Given both the current stage of our research and the limits imposed by the scope of an article, we will focus on examples of cognitive actions. In future research, the other aspects will be analyzed.

3 Cognitive Performance

We chose to analyze and, with the help of examples, question the hypothesis of a central coherence deficit. This hypothesis typically refers to the tendency in people with autism to focus in their cognitive processing on details rather than the “big picture” or integrative gestalt (Happé et al. 2001). Central coherence is a term coined by cognitivist theories to describe a supposed autonomous instance responsible for the subject’s capacity to follow rules , based on systems of compulsory inferences. As Douglas Biklen critically observed, this thesis is based on the idea that the autistic subject is incapable of: (a) constructing categories, based on similarities and differences of the members of a logical set; (b) showing interest in the whole and not only in a part of a phenomenon, ultimately; and (c) deriving a gestalt of observed facts from individual occurrences (Biklen 2005, 40–43).

Scientific assumptions about a lack of central coherence continue to influence the way autistic individuals think about themselves—witness the large number of blogs and other writing in social media created by autistic individuals who identify weak central coherence (WCC) as a common deficit, even if they also sometimes challenge the assumption. There is considerable complexity and nuance in the psychological literature on WCC . Scientists debate whether WCC is distinctive to people with autism. They show elements of WCC in, for example, artists, and people with eating disorders. Moreover, scientists have also noted that WCC and other frameworks (e.g., systematizing and executive function models) are not mutually exclusive. Note, however, that considering WCC in its pure form as an ideal type, as first articulated by Frith (1989), subjects’ spontaneous capacity to structure the world, based on the embodied action of perceptive interactions and sensory reactions, is reduced to an almost theoretical-epistemological operation. This unsuccessful operation would be the bedrock of their supposed inability to deal with the logic of means suited to ends or to correctly infer satisfactory logical conclusions from consistent premises.

▬▬▬▬▬▬▬▬▬▬

PROBLEM DESCRIPTION: Reproduce the section of the central coherence article starting with "We chose to" and going on through "(Biklen 2005, 40–43).". The material after this article is not needed for anything here.

▬▬▬▬▬▬▬▬▬▬

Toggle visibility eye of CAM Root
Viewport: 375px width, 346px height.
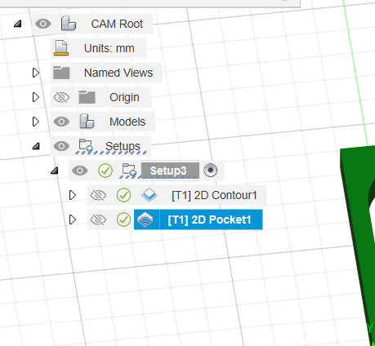pos(43,24)
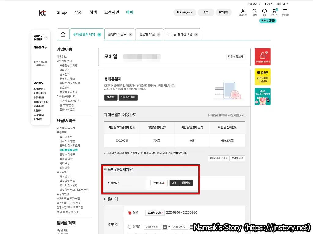Open the 선택하세요 limit dropdown
Screen dimensions: 313x234
pos(159,183)
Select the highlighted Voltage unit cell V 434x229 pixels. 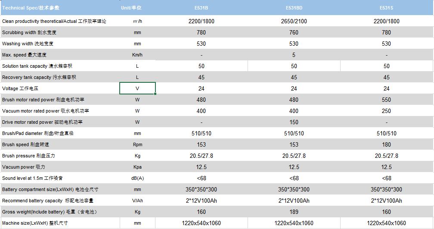pos(137,88)
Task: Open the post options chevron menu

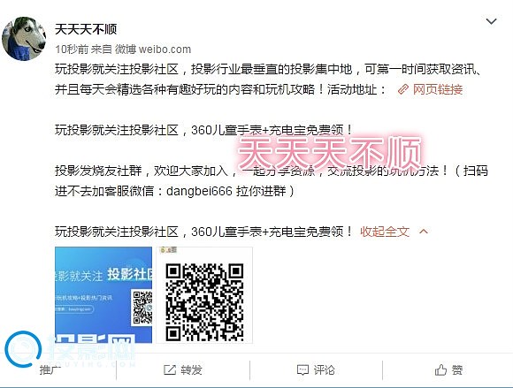Action: (x=491, y=22)
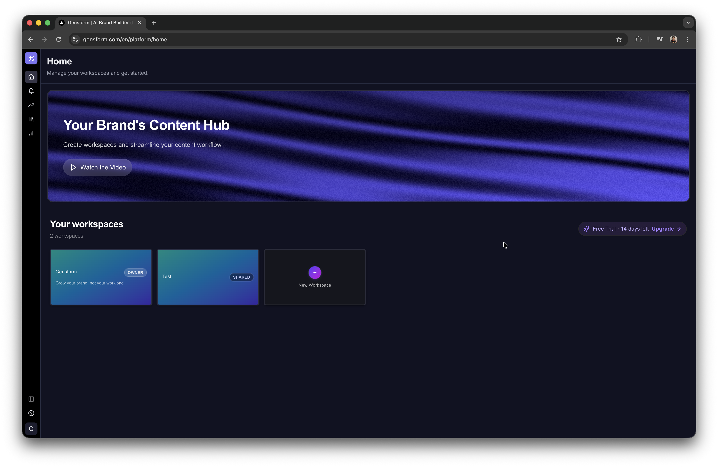Open the library sidebar icon
The height and width of the screenshot is (467, 718).
tap(31, 119)
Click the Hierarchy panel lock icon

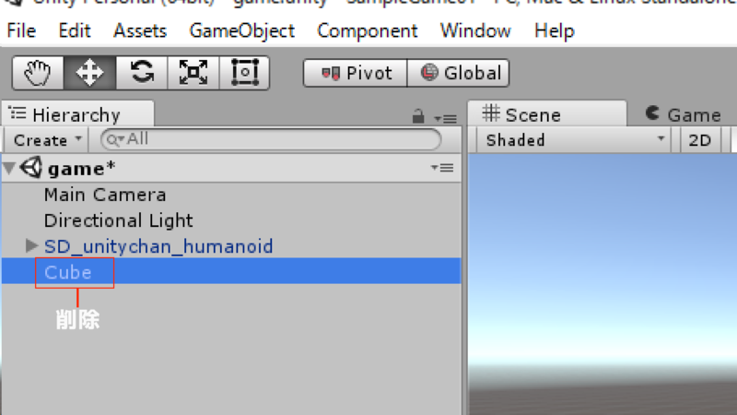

▬▬▬▬▬▬▬▬▬▬

SOLUTION TO THE EXERCISE:
We chose to analyze and, with the help of examples, question the hypothesis of a central coherence deficit. This hypothesis typically refers to the tendency in people with autism to focus in their cognitive processing on details rather than the “big picture” or integrative gestalt (Happé et al. 2001). Central coherence is a term coined by cognitivist theories to describe a supposed autonomous instance responsible for the subject’s capacity to follow rules , based on systems of compulsory inferences. As Douglas Biklen critically observed, this thesis is based on the idea that the autistic subject is incapable of: (a) constructing categories, based on similarities and differences of the members of a logical set; (b) showing interest in the whole and not only in a part of a phenomenon, ultimately; and (c) deriving a gestalt of observed facts from individual occurrences (Biklen 2005, 40–43).